Kayapa was part of the Kaza of İvrindi in 1530.

Between 1891 and 1893, the Kayapa Mosque was renovated and decorated.

In July 1920, during the Turkish War of Independence,the Greek army occupied Kayapa. Skirmishes took place in and around the village. In September 1922, the Greeks abandoned the village.

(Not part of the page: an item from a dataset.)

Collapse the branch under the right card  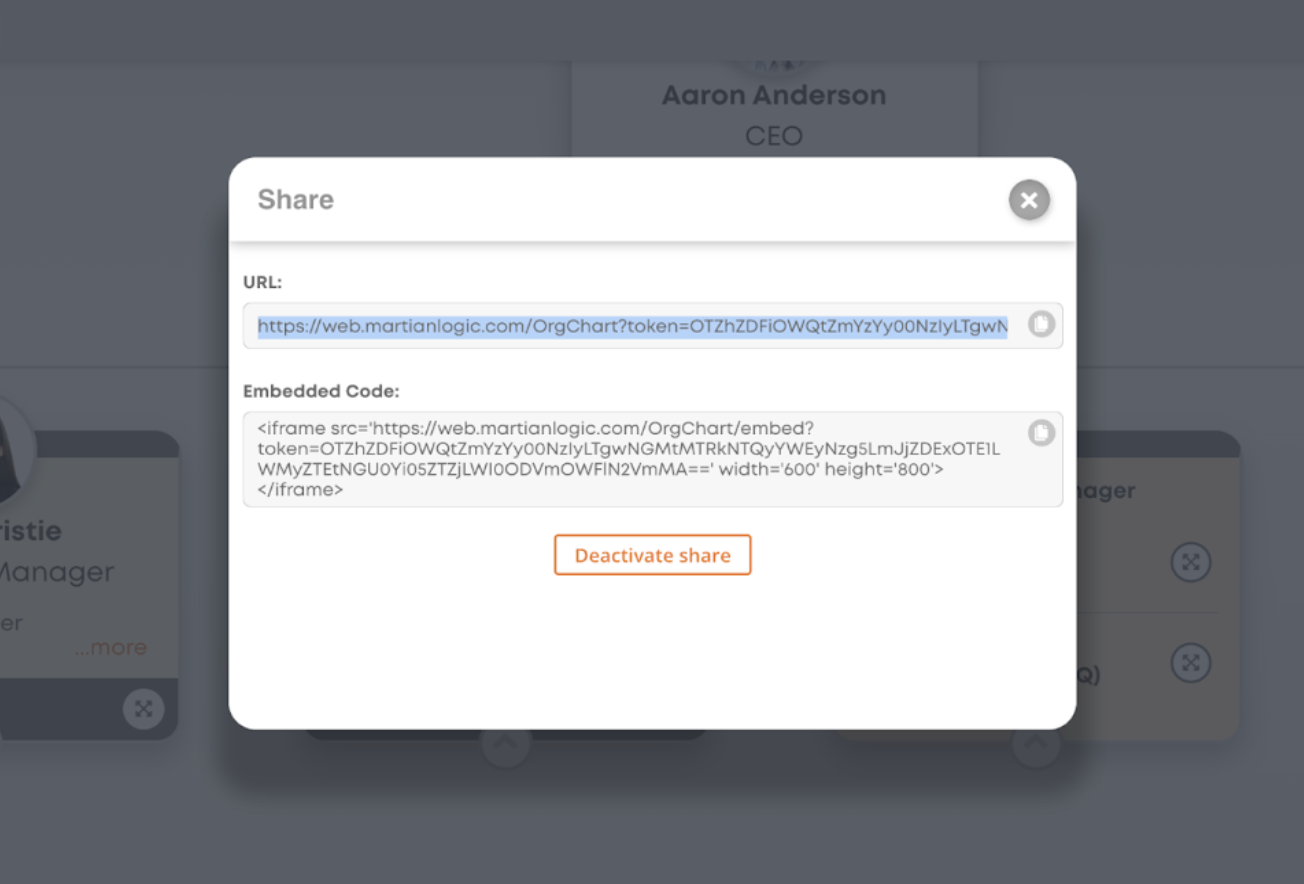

In 1929, Kayapa became part of the newly established (Bucak) of Osmanköy. However, in 1934, the center of this bucak was moved to Kayapa. In 1991, Kayapa was made a municipality (belediye).

==Economy==
The town's economy relies on dryland farming, mainly tobacco and grapes, and on clay products such as bricks and pottery.

===Ceramics===
The town's workshops produce ceramic items. Local names for these items include
- bardak (jug, literally "cup")
- emzikli bardak (jug with spout, literally "nippled cup")
- emziksiz bardak (jug without spout, literally "nipple-less cup")
- coptan destisi (small jug, literally more or less "jug of twig")
- Balıkesir işi (large jug, literally "Balıkesir work")

===Festival===
The town hosts an annual "Traditional Kayapa Jug and Cornelian Cherry Festival" (Geleneksel Kayapa Desti ve Kızılcık Festivali). The festival includes an oil wrestling tournament.